__PROMPT__.
Extend the article on vulva beauty treatments below, starting right after its final sentence and keeping its voice.

__PAGE EXCERPT__.
[Start of Attachment]

By May 10, 2020July 19th, 2020No Comments


Fionnuala Jones road tests some popular vulva beauty treatments, to see if they lived up to their promises, and examines what procuring pillow soft flaps meant for her feminist credentials…


I’ve had limited encounters with vaginas that aren’t my own. Occasionally, I’ve seen them on screen, in various guises – preened, plucked, pearlescent – nothing that resembled my own even slightly. Luckily, I was never fully consumed by the genital shame that porn subconsciously promoted. What did get me, however, was the internet memes. Everyone has seen the infamous ‘fish-with-a-hole in it’ breakdown, right?

For everyone else, a man (undoubtedly) with no medical qualifications (again, undoubtedly) came up with a way to illustrate how a woman’s vagina widens depending on how many sexual partners she’s had. As a result, I was hyper aware of the black hole that was forming between my legs until many a Google search revealed that this was, in actual fact, a load of horseshit.


Similarly, when a ‘meme’ (I’m being generous calling it that) of two ham rolls being compared side-by- side went viral, I had my concerns. If ham rolls weren’t able to make unattainable beauty standards, what chance did my vag stand? Thankfully, women’s media stepped in to let me know that my vag was, and always will be, fine. It takes care of itself. It is not a reflection of my sexual prowess.


For the most part, it will not stop anyone wanting to get into me (and if it does, they are not worth my holy crevice). However, with the explosion of the self-care movement, no area of our lives has been left untouched by pieces of quartz and face-shaped moist towelettes, including our labia. Gone are the days of skirting past the bottles of Femfresh while out grocery shopping – now, it’s hard to think of a beauty product that doesn’t have a vaginal counterpart.

[End of Attachment]

__SUPPLIED DATA__.
[Start of Attachment]

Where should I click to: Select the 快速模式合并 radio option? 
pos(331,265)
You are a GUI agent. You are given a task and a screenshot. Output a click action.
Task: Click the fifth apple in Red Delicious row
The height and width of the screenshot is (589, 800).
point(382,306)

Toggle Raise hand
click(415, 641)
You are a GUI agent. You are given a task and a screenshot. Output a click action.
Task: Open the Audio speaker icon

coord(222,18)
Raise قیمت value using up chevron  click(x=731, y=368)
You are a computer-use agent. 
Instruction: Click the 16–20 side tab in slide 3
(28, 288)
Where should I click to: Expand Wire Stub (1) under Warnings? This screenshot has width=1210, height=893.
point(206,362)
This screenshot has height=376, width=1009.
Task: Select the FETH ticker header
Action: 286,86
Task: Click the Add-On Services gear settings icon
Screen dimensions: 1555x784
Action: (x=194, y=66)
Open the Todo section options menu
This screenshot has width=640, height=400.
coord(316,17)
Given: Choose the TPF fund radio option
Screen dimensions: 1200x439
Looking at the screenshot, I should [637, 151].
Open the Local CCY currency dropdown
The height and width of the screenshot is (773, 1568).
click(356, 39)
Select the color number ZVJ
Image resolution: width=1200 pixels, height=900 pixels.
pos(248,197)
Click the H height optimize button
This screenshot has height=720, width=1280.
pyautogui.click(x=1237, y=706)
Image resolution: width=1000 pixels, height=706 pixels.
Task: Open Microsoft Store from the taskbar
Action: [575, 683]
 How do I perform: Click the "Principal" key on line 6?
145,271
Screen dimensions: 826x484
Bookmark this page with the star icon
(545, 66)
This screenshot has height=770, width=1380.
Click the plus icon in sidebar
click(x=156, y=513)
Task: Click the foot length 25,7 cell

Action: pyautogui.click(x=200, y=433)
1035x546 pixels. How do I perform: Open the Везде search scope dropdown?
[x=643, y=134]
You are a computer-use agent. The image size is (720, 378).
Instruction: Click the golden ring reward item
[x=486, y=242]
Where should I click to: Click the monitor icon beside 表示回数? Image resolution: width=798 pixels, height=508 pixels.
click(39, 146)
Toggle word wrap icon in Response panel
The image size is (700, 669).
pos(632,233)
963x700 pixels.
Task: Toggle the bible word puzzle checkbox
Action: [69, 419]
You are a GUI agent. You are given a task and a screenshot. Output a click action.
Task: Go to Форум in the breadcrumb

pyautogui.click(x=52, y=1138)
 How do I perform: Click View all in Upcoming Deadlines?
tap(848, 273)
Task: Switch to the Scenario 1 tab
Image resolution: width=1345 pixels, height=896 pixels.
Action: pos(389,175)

[End of Attachment]

__TASK OUTPUT__.
We’re talking sheet masks, highlighters, CBD oil… you name it, you can slap it on your flaps. Skin is skin, right? While normalising the conversation around labia, vulvas and clits (oh my!) can only be welcomed, you’d be forgiven for being deceived by the marketing in the process. No ladies, these lotions and potions are NOT about internalised misogyny but empowerment! Yasssssss queen! Take this time for yourself and your cooch because it’s what you deserve!

Is it though? Don’t we also deserve an area of our lives that doesn’t have to be subjected to a level of maintenance that society deems appropriate? Can’t we simply stick to stupid charcoal masks for our sróns? For the sake of others, I decided to trial some of the most popular vulva beauty treatments on the market at the minute to see if they lived up to their beautification and see if this testing meant giving up my feminist credentials.

The plan was simple – order the products and try them out. I went with two brands that had recently been mentioned in a Guardian article on a similar topic – the Two Lips Charcoal sheet mask and The Tonic Tribe Clit Spritz. I ordered to my place of work, as that’s where I generally spend most of my time. However, when ordering, I wasn’t banking on there being a global pandemic, meaning I would be working from home when the delivery arrived.

You can imagine how I felt emailing the building security asking if they’d come across a package for me containing a sheet mask intended for my crotch. Some wangling and a delivery of bits-for-my-bits later, and we were in business. I was ready – ready to embrace a whole new world from the waist down. First up, the Two L(i)ps Blackout mask which promised “to soothe and treat your vulva”. It comes in seriously bougie looking packaging – fair, given a single mask is $28.

You don’t even need to do the currency conversion to know that that is too much to be spending on a damp crotch cloth. (Some people took less convincing – L(i)ps boasts that 10,000 units of Blackout were sold in the two and a half months after its launch). What you take out of the pack is, essentially, an extremely wet vulva-shaped doily, over a vulva-shaped black mask – not a million miles away from the make-do cake Ross and Rachel created for Emma in Friends.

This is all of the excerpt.